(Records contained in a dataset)
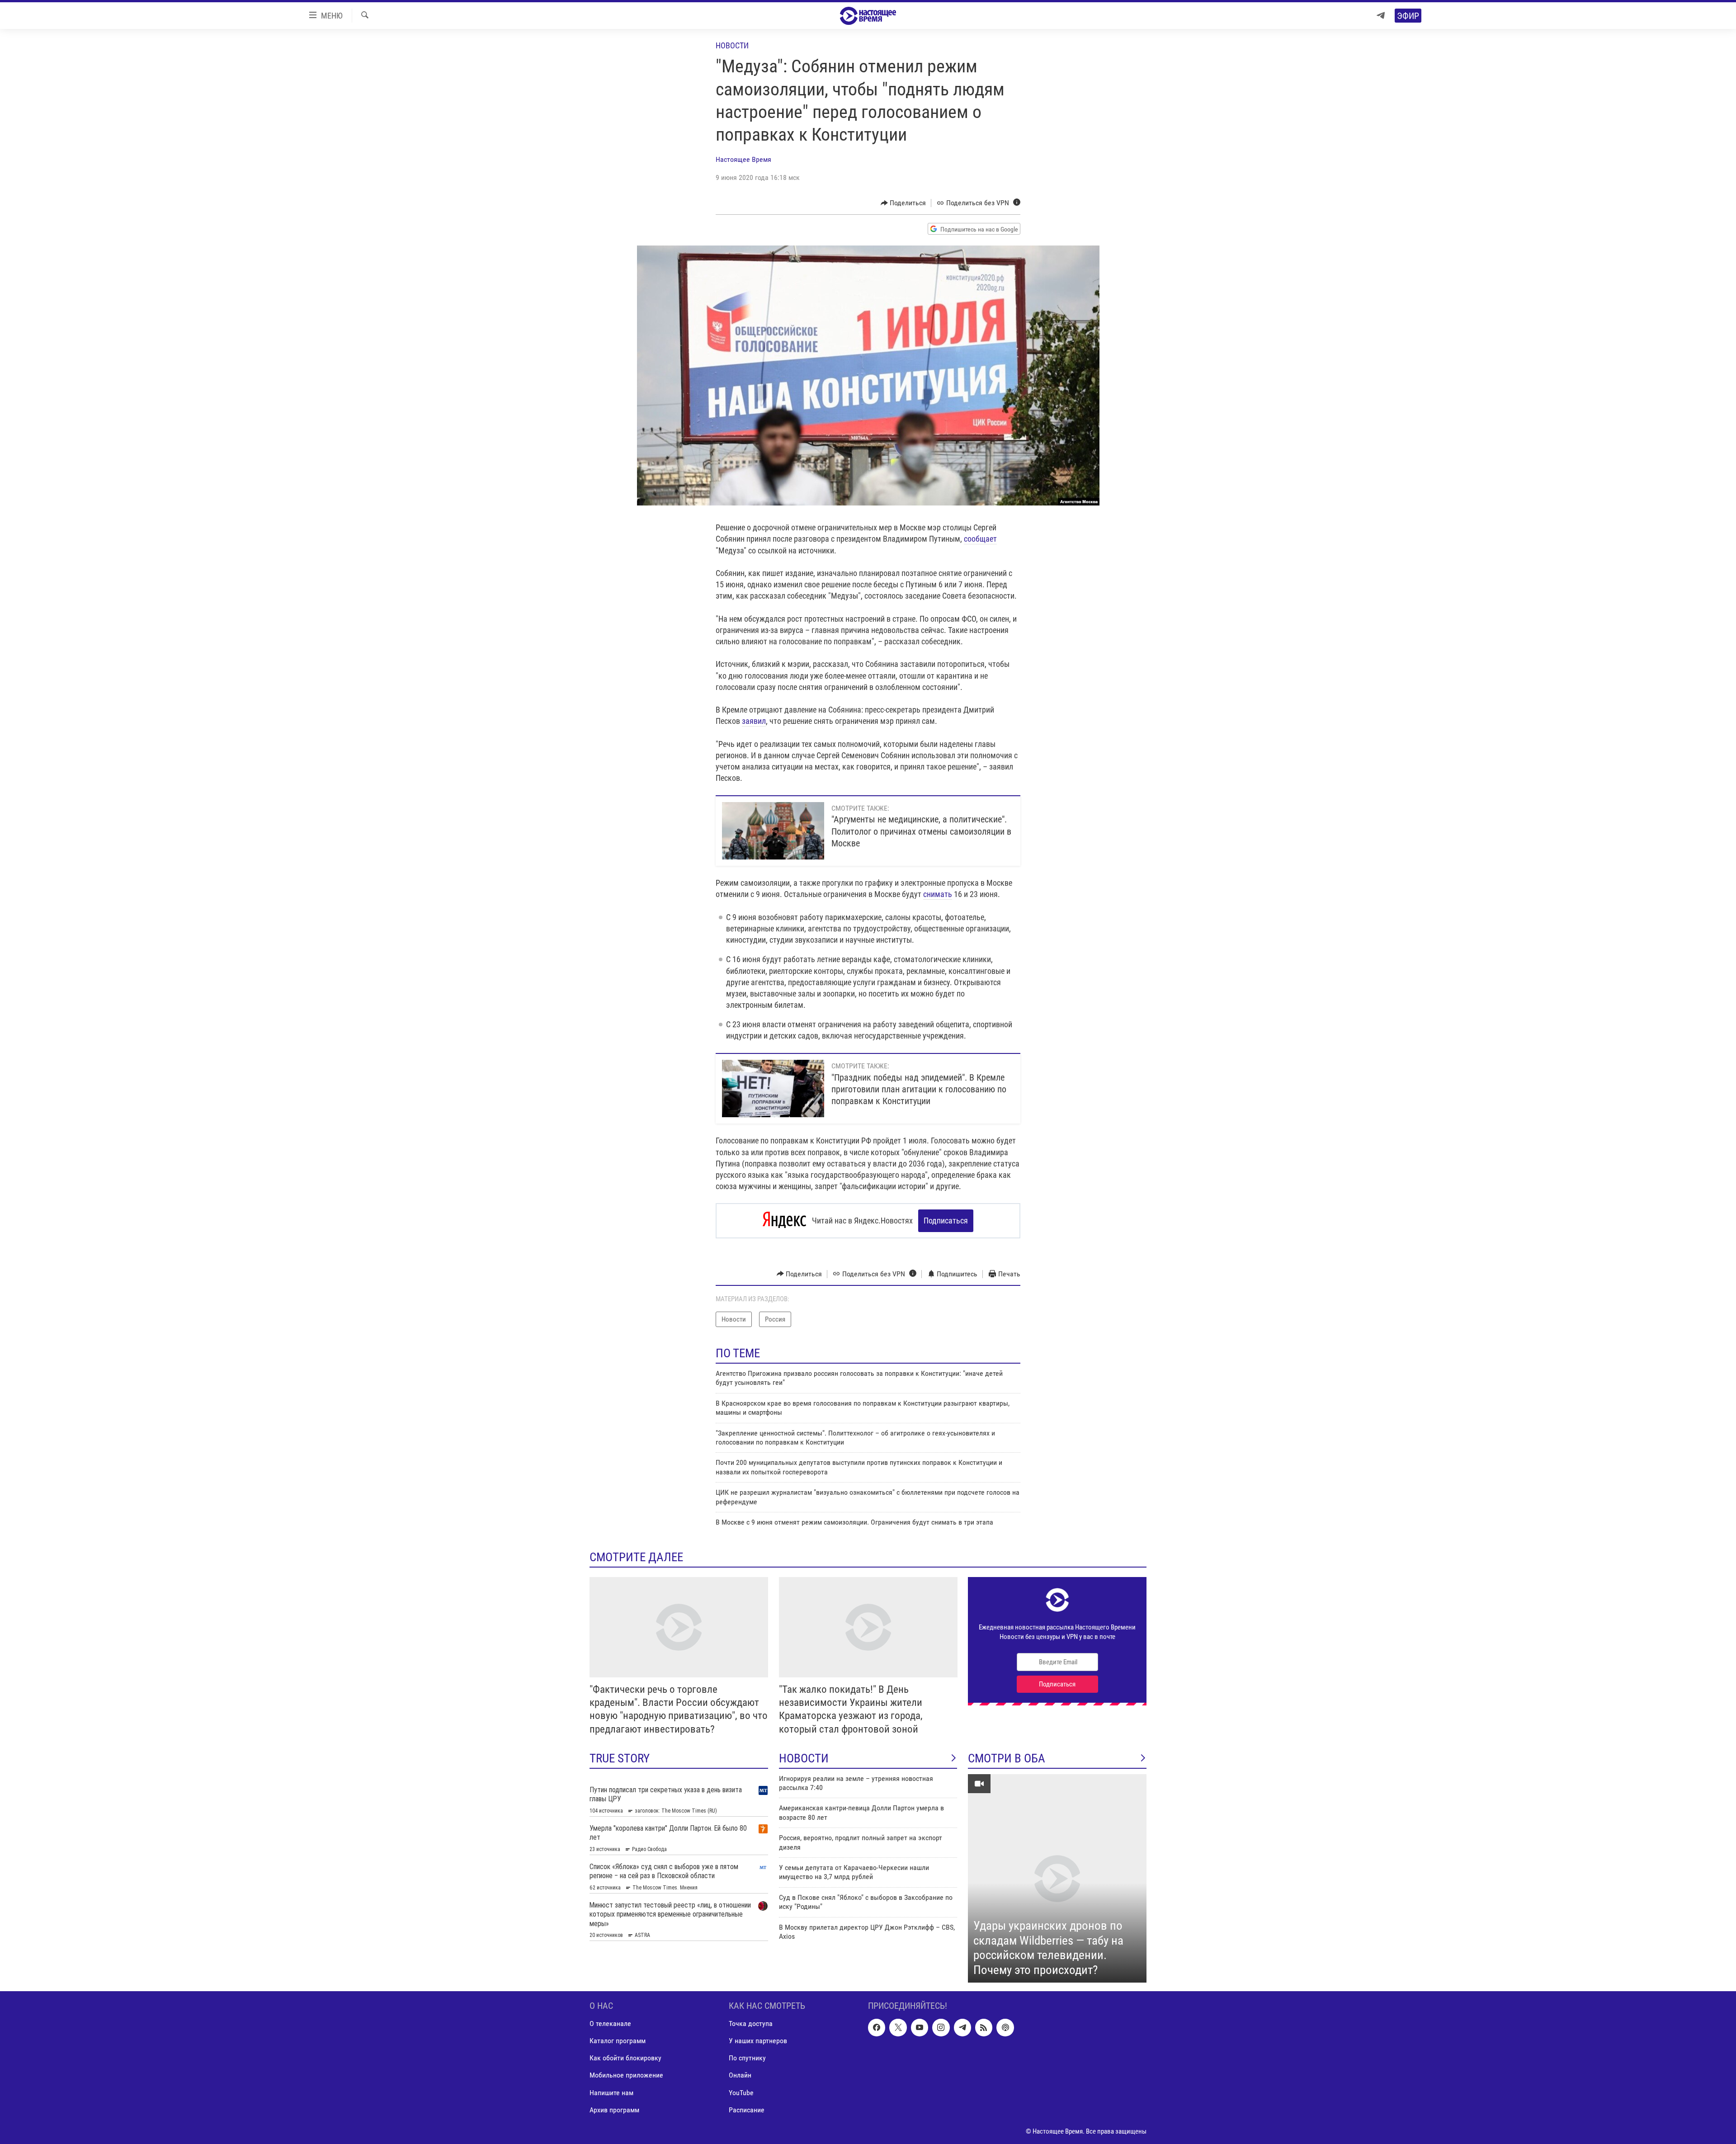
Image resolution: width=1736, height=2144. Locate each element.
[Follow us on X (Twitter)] (897, 2027)
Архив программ (614, 2110)
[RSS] (983, 2027)
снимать (937, 894)
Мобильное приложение (626, 2075)
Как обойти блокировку (625, 2058)
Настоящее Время (743, 159)
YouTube (741, 2092)
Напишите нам (611, 2092)
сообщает (980, 538)
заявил (754, 721)
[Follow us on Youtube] (919, 2027)
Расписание (746, 2110)
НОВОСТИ (804, 1758)
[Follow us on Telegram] (962, 2027)
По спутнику (747, 2058)
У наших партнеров (758, 2041)
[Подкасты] (1005, 2027)
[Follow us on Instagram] (940, 2027)
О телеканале (610, 2024)
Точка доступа (751, 2024)
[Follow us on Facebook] (876, 2027)
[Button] (903, 203)
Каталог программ (618, 2041)
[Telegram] (1381, 16)
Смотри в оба (1006, 1758)
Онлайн (740, 2075)
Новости (732, 45)
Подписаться (946, 1220)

■ Task to complete
Filter the records above for lines containing the word "Follow", and copy those lines.

■ Task result
[Follow us on X (Twitter)] (897, 2027)
[Follow us on Youtube] (919, 2027)
[Follow us on Telegram] (962, 2027)
[Follow us on Instagram] (940, 2027)
[Follow us on Facebook] (876, 2027)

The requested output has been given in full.